First Things First (Opinion)
We confess to having been surprised to learn just how dependent upon BP PLC Britain’s retirees are. Its dividend represents $1 of every $8 in dividends paid by the FTSE exchange’s 100 largest companies. (About $4 billion is paid to American shareholders.)
But size and dependence do not change this fact: BP is responsible for the worst environmental disaster in our country’s history. Even BP admits its culpability. Why any British citizens should feel personally offended by criticism of BP by our president or our Congress or our newspapers or by rank-and-file Americans is hard to understand. And the fact that some of them may have referred to the company by its former name, British Petroleum, is no more surprising or calculated than when some of us call KFC Kentucky Fried Chicken. Rebranding of a household name can take generations; just ask the guys at Datsun.
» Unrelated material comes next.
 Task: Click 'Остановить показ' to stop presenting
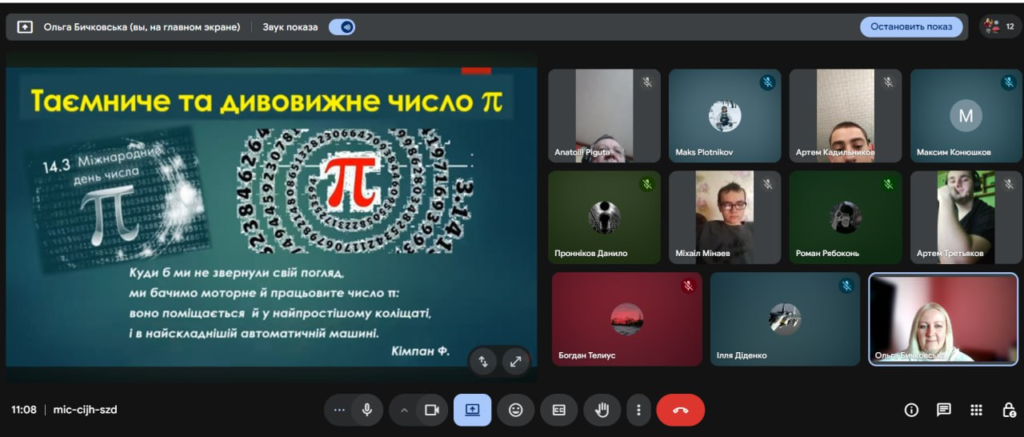click(910, 27)
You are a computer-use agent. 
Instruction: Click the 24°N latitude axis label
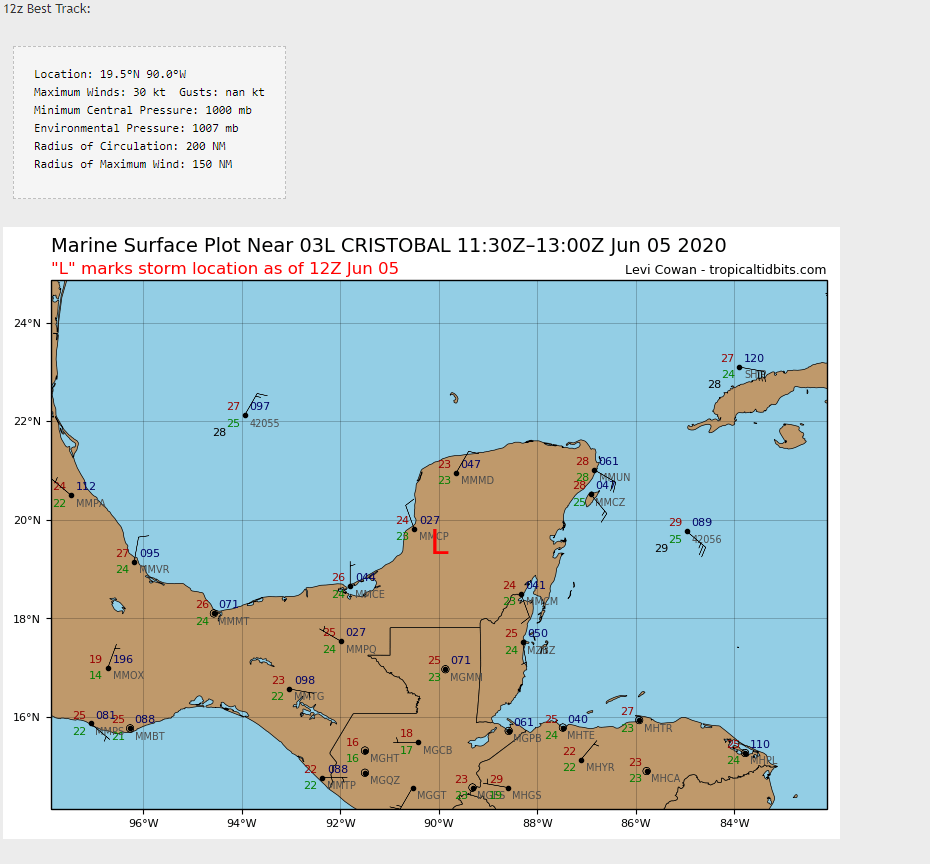tap(26, 323)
Of course, BP shortened its name more than a decade ago, when it bought Amoco – which took its name from a predecessor, American Oil Co. And The Wall Street Journal noted that, before it was British Petroleum, the company now known as BP was Anglo-Iranian Oil Co. This company would be the object of derision in the United States right now even it if were called Star-Spangled American Patriotic Oil Co. and headquartered in Little Rock.
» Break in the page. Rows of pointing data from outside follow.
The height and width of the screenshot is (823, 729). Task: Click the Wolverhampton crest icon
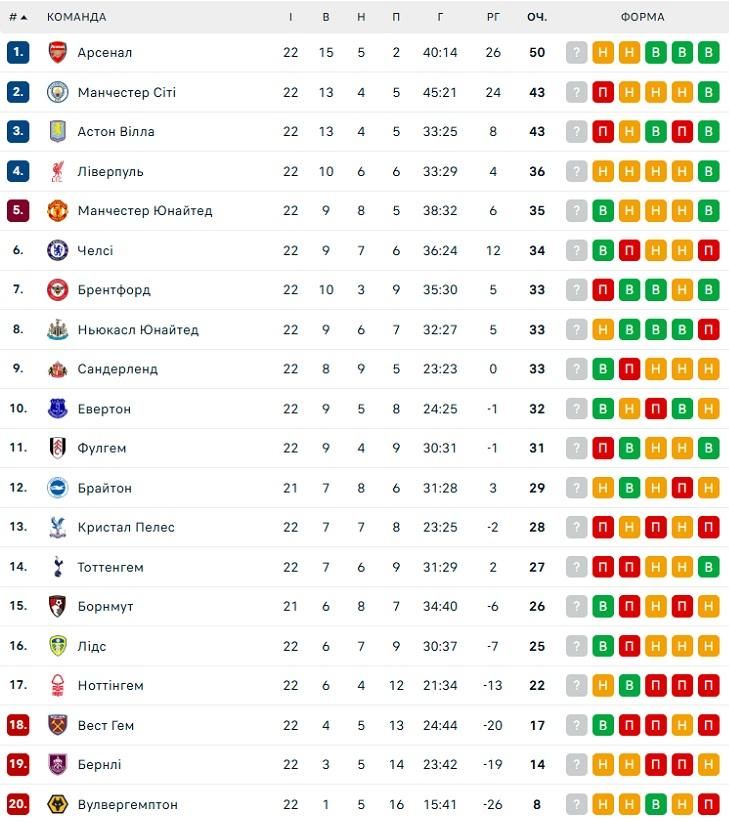point(57,804)
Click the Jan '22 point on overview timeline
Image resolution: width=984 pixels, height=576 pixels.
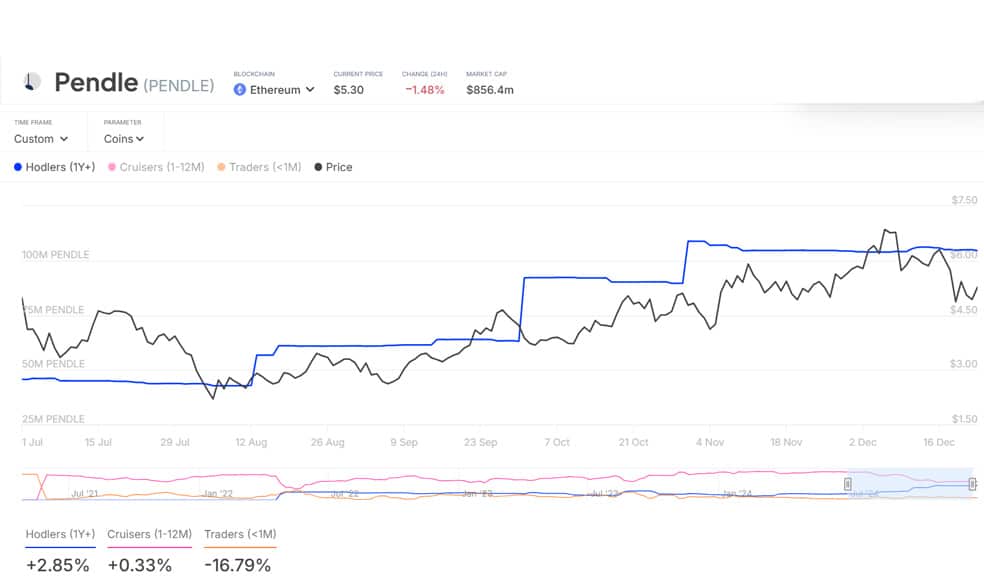tap(218, 493)
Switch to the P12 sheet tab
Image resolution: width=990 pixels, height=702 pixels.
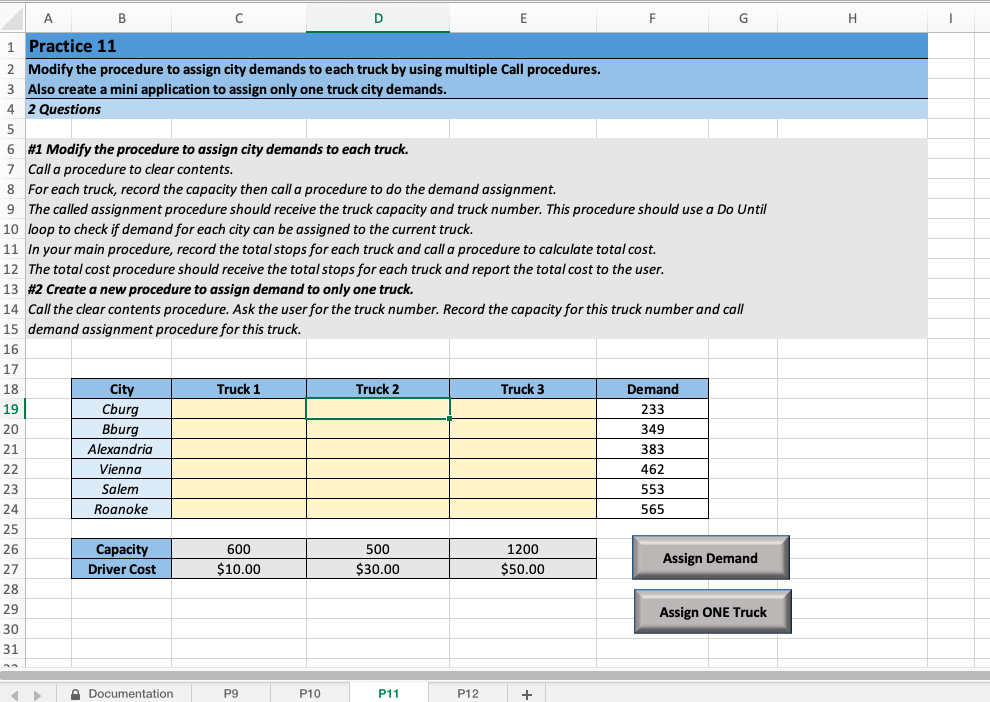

And those dividends? Of course BP has to suspend them. What else could it do? Simple math will eventually determine whether BP can afford to pay for the damage it has wrought upon the Gulf of Mexico, its residents and their livelihoods and still pay its shareholders their usual profits. In the meantime, a prudent corporation, which clearly does not describe the drilling side of BP, has to start shoveling cash into an escrow account until the full scope and cost of the disaster are better understood. The $20 billion set aside recently is a good start, but is it enough? BP first said the Deepwater Horizon was leaking 1,000 barrels a day, a number that is now believed to have been understated by a factor of 60; how can it possibly know how much the recovery will cost when it doesn’t even know how much oil has leaked, or will leak, or where the oil will wind up?
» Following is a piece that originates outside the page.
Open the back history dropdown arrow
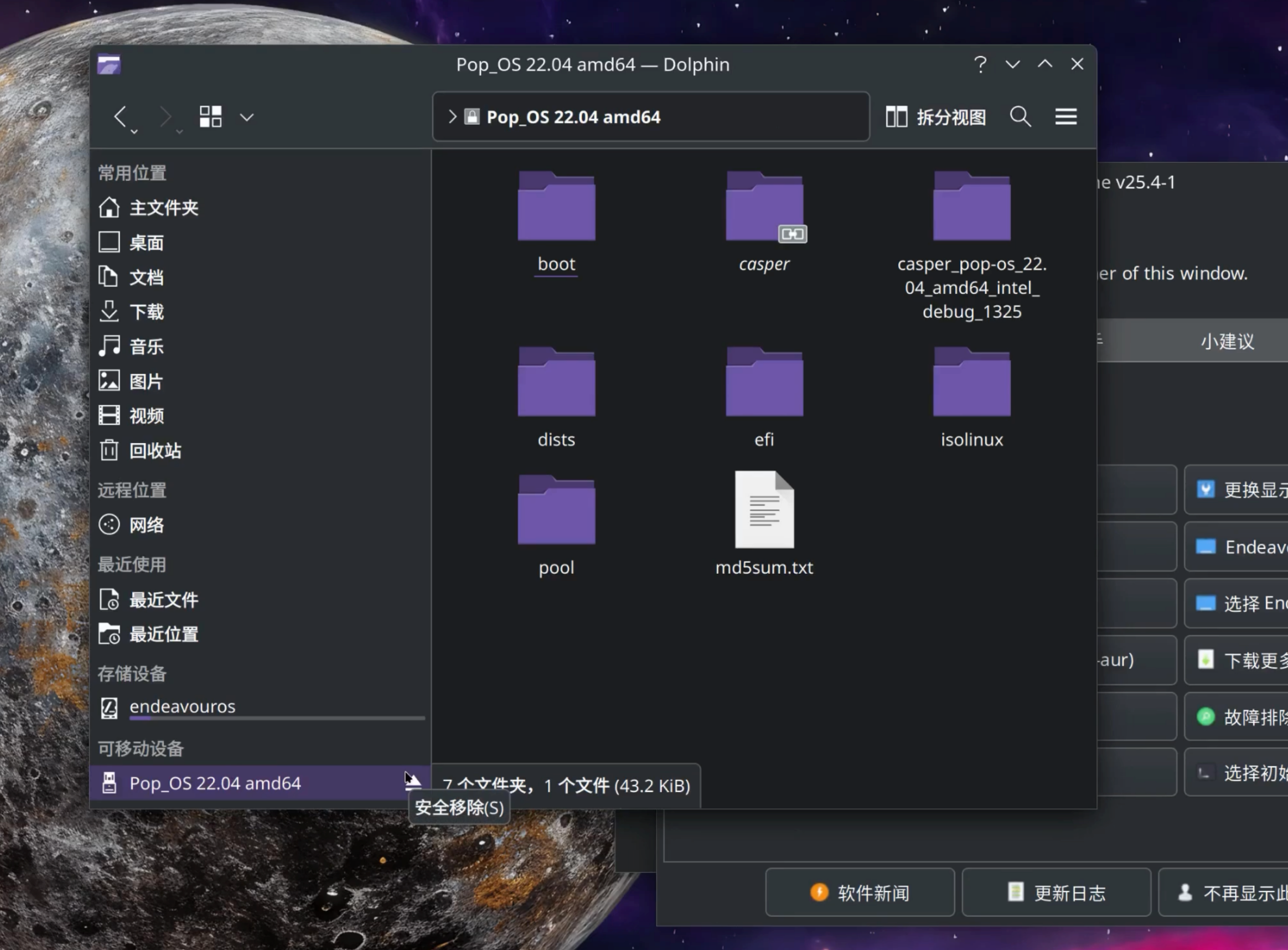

BP shareholders are no more sacred than the shareholders in any other company. If one invests in a corporation that is mismanaged, one cannot expect as much return as from a well-managed corporation. BP’s profitability may have made it appear to be well-managed, but we now know that its profits were boosted by a willingness to cut corners and take enormous risks. Profit is what is left over after a company pays its obligations, and BP has taken on an enormous new and far-reaching obligation. If BP is a bad word in America now, just imagine the blowback if it made its shareholders whole and then discovered it couldn’t afford to compensate those people whose livelihoods and lifestyles it ruined.